Uploaded image for project: 'JDK'
  1. JDK
  2. JDK-4806753

Using alternating charsets with String(byte[]) and String.getBytes is very slow

XMLWordPrintable

    • 1.4.1
    • 01
    • x86
    • windows_xp



        Name: nt126004 Date: 01/22/2003


        FULL PRODUCT VERSION :
        New slow version:
        java version "1.4.1_01"
        Java(TM) 2 Runtime Environment, Standard Edition (build 1.4.1_01-b01)
        Java HotSpot(TM) Client VM (build 1.4.1_01-b01, mixed mode)

          Old fast version:
        java version "1.4.0"
        Java(TM) 2 Runtime Environment, Standard Edition (build 1.4.0-b92)
        Java HotSpot(TM) Client VM (build 1.4.0-b92, mixed mode)

        FULL OPERATING SYSTEM VERSION :
        Microsoft Windows XP [Version 5.1.2600]
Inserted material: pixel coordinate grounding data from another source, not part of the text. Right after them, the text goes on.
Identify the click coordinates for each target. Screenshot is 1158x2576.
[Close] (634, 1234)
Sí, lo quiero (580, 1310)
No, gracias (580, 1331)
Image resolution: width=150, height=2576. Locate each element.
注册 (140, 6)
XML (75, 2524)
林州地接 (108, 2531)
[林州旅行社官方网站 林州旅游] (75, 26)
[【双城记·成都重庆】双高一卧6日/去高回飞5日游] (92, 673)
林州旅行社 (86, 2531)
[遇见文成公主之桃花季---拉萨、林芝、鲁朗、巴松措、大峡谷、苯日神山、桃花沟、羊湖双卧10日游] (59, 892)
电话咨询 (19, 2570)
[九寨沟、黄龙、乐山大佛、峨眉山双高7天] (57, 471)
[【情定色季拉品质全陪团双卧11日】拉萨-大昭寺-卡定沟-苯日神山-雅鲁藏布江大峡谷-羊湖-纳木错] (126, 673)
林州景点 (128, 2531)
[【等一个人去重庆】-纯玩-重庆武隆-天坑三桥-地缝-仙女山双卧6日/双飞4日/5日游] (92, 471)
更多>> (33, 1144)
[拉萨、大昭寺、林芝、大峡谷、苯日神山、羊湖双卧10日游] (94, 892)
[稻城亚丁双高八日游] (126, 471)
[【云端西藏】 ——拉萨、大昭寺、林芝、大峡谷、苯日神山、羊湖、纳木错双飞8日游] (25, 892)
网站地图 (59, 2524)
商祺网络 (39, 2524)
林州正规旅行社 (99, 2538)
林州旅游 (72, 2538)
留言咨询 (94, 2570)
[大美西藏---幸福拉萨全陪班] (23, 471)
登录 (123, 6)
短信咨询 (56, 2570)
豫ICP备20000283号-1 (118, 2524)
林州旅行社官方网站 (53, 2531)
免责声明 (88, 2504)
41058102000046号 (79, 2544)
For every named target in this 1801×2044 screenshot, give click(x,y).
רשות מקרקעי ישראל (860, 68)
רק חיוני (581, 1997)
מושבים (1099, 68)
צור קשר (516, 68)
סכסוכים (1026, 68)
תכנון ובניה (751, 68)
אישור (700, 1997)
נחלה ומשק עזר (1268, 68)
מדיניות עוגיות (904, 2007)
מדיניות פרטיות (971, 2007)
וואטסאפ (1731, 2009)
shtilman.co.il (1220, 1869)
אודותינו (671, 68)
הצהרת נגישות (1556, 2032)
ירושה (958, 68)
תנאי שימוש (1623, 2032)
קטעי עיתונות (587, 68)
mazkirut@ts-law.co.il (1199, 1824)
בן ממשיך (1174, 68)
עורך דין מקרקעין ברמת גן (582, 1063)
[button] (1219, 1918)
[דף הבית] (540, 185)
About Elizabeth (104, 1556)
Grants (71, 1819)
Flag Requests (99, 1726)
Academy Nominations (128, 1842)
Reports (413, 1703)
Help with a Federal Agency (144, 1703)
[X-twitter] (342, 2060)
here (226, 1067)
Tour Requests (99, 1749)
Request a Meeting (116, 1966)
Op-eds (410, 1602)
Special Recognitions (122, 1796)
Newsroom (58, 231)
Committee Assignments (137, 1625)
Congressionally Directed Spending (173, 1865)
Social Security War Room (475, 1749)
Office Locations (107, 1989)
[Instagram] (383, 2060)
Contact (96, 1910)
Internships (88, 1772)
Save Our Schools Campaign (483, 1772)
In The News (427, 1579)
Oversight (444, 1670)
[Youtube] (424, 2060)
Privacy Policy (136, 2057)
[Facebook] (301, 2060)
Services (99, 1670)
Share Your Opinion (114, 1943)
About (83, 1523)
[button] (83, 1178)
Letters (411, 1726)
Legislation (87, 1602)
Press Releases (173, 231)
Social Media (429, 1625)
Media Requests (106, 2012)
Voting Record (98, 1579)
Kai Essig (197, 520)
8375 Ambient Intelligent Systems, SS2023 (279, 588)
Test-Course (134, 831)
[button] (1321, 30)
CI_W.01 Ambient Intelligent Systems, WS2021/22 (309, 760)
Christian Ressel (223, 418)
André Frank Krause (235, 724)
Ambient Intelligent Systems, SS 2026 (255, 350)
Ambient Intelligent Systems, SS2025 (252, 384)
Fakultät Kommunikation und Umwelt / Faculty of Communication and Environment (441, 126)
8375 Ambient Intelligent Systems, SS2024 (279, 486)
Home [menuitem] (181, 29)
        EXTRA RELEVANT SYSTEM CONFIGURATION :
        Japanese System

        A DESCRIPTION OF THE PROBLEM :
        We just upgraded our JVM from version 1.4.0-b92 to
        1.4.1_01-b01 andencountered a severe performance degradation of our JSP
        application.
        Database Queries that had been taking around 200ms are now
        taking inthe range of 20-40 seconds! Making this JVM unusable for us.

        After doing quite a bit of debugging and digging into the
        source code, I believe the problem is being caused by the way
        java.lang.StringCoding is caching StringDecoder instances.

        We are using the mysql-connector-j-2.0.14-bin.jar driver to
        connect to a MySQL database. The records that are suffering the severe
        performance degradation contain both boolean and float values.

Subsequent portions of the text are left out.